Remember, gentlemen, the words of Göring when he said: “If famine is to reign, it will not reign in Germany.”
Secondly I should say to my adversaries if they made such an objection: The Germans and their Nazi leaders wanted the war which they launched, but they had no right to starve other peoples in order to carry out their attempt at world domination. If today they are in a difficult situation, it is the result of their own behavior; and they seem to me to have no right to take recourse to the famous sentence: “I did not want that.”
I am coming to the end of my statement. If you will permit me, gentlemen, I will conclude in two minutes the whole of this presentation by reminding the Tribunal in a few words what the premeditated crime was, of which the German leaders have been accused, from the economic point of view.
The application of racial and living space theories was bound to engender an economic situation which could not be solved and force the Nazi leaders to war.

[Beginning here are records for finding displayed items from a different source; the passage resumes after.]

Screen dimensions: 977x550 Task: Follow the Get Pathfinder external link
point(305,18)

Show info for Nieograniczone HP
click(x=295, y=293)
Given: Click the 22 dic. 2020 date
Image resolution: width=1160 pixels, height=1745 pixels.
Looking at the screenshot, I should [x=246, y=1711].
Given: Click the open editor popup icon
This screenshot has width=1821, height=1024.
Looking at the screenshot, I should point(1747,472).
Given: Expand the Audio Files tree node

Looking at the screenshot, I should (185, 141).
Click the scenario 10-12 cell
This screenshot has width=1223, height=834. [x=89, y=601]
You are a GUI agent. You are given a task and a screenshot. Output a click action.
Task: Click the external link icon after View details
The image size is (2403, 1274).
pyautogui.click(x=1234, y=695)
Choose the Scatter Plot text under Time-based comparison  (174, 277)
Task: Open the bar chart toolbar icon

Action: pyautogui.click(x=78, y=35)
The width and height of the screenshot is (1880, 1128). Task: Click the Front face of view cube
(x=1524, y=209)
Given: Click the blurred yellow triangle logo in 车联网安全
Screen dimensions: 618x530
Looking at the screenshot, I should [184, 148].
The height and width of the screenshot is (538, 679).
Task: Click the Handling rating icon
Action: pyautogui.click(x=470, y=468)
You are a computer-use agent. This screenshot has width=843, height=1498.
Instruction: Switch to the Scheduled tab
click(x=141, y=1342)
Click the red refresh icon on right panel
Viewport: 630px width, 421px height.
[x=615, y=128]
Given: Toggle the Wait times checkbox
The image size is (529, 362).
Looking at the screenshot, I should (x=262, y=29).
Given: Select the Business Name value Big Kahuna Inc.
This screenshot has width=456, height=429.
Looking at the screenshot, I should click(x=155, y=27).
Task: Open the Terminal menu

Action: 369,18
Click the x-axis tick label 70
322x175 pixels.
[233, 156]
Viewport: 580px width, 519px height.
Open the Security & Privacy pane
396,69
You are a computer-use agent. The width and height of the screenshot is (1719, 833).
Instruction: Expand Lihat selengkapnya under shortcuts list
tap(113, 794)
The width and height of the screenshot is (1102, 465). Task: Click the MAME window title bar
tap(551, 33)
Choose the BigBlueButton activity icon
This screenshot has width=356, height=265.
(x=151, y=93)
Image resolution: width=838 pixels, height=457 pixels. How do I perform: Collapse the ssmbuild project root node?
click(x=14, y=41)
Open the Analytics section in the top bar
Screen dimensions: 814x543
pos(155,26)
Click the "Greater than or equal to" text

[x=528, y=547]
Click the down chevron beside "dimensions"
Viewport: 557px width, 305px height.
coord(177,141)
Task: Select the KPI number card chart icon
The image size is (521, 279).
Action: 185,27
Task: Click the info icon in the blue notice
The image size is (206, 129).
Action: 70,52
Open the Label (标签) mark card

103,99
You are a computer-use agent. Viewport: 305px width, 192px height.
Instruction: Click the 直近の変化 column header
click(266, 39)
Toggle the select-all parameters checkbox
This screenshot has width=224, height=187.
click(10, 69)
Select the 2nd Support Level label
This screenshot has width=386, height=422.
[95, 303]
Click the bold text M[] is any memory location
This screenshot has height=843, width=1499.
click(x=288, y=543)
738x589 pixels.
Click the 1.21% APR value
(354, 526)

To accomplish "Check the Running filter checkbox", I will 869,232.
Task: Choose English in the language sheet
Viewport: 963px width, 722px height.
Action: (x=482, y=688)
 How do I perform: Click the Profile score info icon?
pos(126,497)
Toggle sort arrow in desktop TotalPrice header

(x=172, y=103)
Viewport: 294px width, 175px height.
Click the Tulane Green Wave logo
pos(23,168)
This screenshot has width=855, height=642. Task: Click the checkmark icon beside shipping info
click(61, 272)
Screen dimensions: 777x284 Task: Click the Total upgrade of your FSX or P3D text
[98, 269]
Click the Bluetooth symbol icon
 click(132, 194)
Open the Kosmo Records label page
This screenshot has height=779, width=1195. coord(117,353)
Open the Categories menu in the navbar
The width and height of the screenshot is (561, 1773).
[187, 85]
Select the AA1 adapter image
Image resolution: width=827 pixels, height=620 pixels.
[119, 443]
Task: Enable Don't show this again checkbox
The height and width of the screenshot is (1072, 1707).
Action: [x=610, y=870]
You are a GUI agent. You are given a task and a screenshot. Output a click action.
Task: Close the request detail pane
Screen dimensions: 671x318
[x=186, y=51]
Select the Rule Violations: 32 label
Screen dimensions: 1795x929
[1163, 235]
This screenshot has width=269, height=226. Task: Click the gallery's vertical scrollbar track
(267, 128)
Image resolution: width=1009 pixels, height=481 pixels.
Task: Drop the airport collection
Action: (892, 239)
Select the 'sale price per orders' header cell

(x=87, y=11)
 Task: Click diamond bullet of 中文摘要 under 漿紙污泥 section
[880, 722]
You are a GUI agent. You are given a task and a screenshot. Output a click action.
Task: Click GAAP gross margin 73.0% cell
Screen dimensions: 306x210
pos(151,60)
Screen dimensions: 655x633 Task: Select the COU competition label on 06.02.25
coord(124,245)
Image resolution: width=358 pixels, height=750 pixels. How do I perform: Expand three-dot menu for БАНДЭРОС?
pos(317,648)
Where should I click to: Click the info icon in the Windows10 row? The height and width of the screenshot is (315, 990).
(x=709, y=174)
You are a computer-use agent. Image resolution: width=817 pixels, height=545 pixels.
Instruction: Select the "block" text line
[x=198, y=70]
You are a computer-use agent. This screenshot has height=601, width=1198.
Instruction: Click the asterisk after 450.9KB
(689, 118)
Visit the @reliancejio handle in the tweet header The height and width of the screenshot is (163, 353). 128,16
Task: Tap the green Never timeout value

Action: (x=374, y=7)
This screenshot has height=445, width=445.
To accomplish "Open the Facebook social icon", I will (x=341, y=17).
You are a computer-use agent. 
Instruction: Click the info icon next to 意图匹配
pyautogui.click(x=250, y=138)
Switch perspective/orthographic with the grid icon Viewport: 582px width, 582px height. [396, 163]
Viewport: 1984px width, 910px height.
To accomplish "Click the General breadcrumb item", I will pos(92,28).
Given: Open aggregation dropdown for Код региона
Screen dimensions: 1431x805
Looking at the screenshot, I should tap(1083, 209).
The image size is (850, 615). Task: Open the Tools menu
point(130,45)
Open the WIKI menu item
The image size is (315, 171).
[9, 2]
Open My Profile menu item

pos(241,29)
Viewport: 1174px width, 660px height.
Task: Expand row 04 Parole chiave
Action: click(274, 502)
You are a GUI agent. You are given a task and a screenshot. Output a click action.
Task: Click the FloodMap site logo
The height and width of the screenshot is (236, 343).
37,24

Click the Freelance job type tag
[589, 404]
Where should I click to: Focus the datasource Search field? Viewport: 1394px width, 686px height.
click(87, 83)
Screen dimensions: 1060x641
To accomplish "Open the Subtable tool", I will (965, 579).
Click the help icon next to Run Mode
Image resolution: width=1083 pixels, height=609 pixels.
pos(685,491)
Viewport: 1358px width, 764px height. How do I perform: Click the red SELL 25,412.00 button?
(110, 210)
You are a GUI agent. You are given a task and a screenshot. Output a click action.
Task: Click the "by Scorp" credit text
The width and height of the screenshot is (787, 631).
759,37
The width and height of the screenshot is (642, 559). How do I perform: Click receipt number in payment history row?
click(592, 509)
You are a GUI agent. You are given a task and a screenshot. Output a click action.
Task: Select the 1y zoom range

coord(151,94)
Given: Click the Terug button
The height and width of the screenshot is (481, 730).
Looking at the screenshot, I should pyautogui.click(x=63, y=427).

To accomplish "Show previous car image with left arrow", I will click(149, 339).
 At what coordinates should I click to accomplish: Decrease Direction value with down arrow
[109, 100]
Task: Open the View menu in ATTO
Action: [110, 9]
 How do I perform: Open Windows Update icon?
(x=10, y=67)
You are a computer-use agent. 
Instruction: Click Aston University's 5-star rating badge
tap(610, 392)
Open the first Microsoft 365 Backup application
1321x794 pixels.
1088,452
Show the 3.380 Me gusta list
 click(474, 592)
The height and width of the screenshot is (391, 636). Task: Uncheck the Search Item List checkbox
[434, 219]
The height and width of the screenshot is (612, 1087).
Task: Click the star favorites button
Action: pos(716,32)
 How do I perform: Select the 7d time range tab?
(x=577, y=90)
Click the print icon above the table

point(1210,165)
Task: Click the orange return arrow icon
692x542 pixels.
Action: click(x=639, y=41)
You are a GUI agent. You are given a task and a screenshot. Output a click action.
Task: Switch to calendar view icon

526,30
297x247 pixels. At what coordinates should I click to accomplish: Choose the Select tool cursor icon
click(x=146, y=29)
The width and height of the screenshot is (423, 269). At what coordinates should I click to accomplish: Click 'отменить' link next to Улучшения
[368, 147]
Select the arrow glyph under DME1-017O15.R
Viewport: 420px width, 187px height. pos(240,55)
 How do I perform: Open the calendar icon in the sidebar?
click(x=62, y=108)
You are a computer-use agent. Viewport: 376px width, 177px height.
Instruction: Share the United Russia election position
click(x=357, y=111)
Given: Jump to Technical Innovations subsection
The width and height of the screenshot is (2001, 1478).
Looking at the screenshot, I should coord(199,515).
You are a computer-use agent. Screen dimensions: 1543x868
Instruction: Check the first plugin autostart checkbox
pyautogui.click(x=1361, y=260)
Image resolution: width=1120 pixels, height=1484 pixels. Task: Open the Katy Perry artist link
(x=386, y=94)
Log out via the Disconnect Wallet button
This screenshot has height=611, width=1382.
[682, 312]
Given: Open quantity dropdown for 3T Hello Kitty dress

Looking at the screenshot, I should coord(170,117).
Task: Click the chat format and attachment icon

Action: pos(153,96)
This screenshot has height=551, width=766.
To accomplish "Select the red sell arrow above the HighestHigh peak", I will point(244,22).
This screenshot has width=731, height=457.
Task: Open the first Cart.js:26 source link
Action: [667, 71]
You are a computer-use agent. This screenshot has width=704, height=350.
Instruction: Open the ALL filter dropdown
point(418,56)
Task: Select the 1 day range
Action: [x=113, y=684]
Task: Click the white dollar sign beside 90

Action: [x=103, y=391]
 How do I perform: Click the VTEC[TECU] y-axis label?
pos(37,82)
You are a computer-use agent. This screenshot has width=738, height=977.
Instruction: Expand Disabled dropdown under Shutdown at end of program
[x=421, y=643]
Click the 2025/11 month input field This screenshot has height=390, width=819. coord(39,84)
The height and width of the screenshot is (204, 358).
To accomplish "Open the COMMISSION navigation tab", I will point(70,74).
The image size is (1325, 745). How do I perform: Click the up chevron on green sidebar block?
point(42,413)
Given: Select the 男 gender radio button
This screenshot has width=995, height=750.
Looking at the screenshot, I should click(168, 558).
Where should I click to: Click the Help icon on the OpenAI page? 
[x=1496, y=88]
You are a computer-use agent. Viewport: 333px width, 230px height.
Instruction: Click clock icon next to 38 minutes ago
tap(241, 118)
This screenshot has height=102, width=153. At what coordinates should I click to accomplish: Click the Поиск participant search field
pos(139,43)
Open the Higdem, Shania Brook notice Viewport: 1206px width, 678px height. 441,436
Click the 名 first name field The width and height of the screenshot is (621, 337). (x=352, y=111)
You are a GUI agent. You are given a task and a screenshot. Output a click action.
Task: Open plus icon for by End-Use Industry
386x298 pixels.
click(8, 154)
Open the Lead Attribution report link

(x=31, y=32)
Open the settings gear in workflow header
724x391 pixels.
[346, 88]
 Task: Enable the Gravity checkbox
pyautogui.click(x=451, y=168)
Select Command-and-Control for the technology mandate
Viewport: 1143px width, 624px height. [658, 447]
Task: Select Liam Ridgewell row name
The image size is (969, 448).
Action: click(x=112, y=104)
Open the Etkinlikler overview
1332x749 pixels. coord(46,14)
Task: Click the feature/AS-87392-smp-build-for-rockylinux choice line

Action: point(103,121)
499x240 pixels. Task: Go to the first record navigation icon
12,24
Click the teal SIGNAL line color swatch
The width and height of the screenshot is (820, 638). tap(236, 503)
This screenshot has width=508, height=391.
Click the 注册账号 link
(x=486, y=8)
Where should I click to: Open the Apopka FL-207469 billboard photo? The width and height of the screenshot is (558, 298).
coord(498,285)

In a modern society because of the division of labor, of its concentration, and of its scientific organization, the concept of national capital takes on more and more a primary importance, whatever may be the social principles of its distribution between nationals, or its possession in all or in part by states.
Now, a national capital, public or private, is constituted by the joint effort of the labor and the savings of successive generations.
Saving, or the putting into reserve of the products of labor as a result of deprivations freely consented to, must exist in proportion to the needs of the concentration of the industrial enterprises of the country.
In Germany, a country highly-industrialized, this equilibrium did not exist. In fact, the expenditures, private or public, of that country surpassed its means; saving was insufficient. The establishment of a system of obligatory savings was formulated only through the creation of new taxes and has never replaced true savings.
As a result of the war of 1914-1918, after having freed herself of the burden of reparations (and I must point out that two-thirds of the sum remained charged to France as far as this country is concerned), Germany, who had established her gold reserve in 1926, began a policy of foreign loans and spent without counting the cost. Finding it impossible to keep her agreements, she found no more creditors.
After Hitler’s accession to power her policy became more definite. She isolated herself in a closed economic system, utilizing all her resources for the preparation of a war which would permit her, or at least that is what she hoped, to take through force the property of her western neighbors and then to turn against the Soviet Union in the hope of exploiting, for her profit, the immense wealth of that great country. It is the application of the theories formulated in Mein Kampf, which had as a corollary the enslavement and then the extermination of the populations of conquered countries.